▶ [Task set]:
1 - Decide whether each statement below agrees with the article on SPARK components. Answer yes or no for each, and quote the words of the article that settle it.
(a) The C++ parser of the Fizz TLS library was replaced by a SPARK implementation.
(b) Pure SPARK components on Genode still require writing some C++ code.
(c) GCC includes its own Ada binding generator.
2 - Condense the paragraph of the article on SPARK components that begins "Some time ago Norman Feske wrote" into a bulleted list that keeps its main facts.
3 - Reproduce the stretch of the article on SPARK components from "But what if" through "seemingly insurmountable obstacles.".

+++ Source document

SPARK as an extremum: Components in pure SPARK
Some time ago Norman Feske wrote about C++ and SPARK as a continuum. His article shows how SPARK can be used to implement critical functionality in SPARK while implementing the core component in C++ on Genode. He further describes a set of rules to prevent unexpected side effects in SPARK. In short it boils down to stateless libraries written in SPARK that cannot interact with the environment but can consume and produce data. While this might sound restricted at first glance this approach can be used to strengthen the security of existing software such as parsers or protocol checkers that shield the C++ code from tainted data. We also applied this method successfully outside of Genode by replacing the C++ parser of the Fizz TLS library by our own SPARK implementation.
But what if you want to go beyond stateless parts written in SPARK and do a full dataflow analysis and proof over the whole component including its interaction with the platform? For this case I want to present our approach of pure SPARK components that can be created on Genode without needing to touch even a single line of C++. This frees the user from recreating interfaces to C++ every time and helps to avoid unmet preconditions for non-SPARK code. While the general idea was clear the way to its current implementation led over some seemingly insurmountable obstacles.
One critical requirement for this project were Ada bindings for C++ interfaces. Ada itself provides great mechanisms to bind to C++ so taking a C++ class and creating a binding for it is fairly easy. Yet Genode obviously consists of far more than a single C++ class. While its API is manageable creating bindings for all its interfaces is a tedious and repetitive task, one that could be automated. As this insight isn't new GCC comes with an integrated Ada binding generator, problem solved.

++++++
+++ Data section

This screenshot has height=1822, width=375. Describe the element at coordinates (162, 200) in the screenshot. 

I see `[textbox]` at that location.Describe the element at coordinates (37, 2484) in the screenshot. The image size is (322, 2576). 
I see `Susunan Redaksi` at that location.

++++++

▶ [Solutions per task]:
1 -
(a) Yes: "replacing the C++ parser of the Fizz TLS library by our own SPARK implementation"
(b) No: "without needing to touch even a single line of C++"
(c) Yes: "GCC comes with an integrated Ada binding generator"

2 -
- Norman Feske wrote about C++ and SPARK as a continuum.
- His article shows critical functionality implemented in SPARK while the core component is implemented in C++ on Genode.
- He describes rules to prevent unexpected side effects in SPARK. These amount to stateless SPARK libraries that cannot interact with the environment but can consume and produce data.
- This approach can strengthen the security of existing software, such as parsers or protocol checkers that shield C++ code from tainted data.
- The method was also used outside Genode to replace the C++ parser of the Fizz TLS library with a SPARK implementation.

3 -
But what if you want to go beyond stateless parts written in SPARK and do a full dataflow analysis and proof over the whole component including its interaction with the platform? For this case I want to present our approach of pure SPARK components that can be created on Genode without needing to touch even a single line of C++. This frees the user from recreating interfaces to C++ every time and helps to avoid unmet preconditions for non-SPARK code. While the general idea was clear the way to its current implementation led over some seemingly insurmountable obstacles.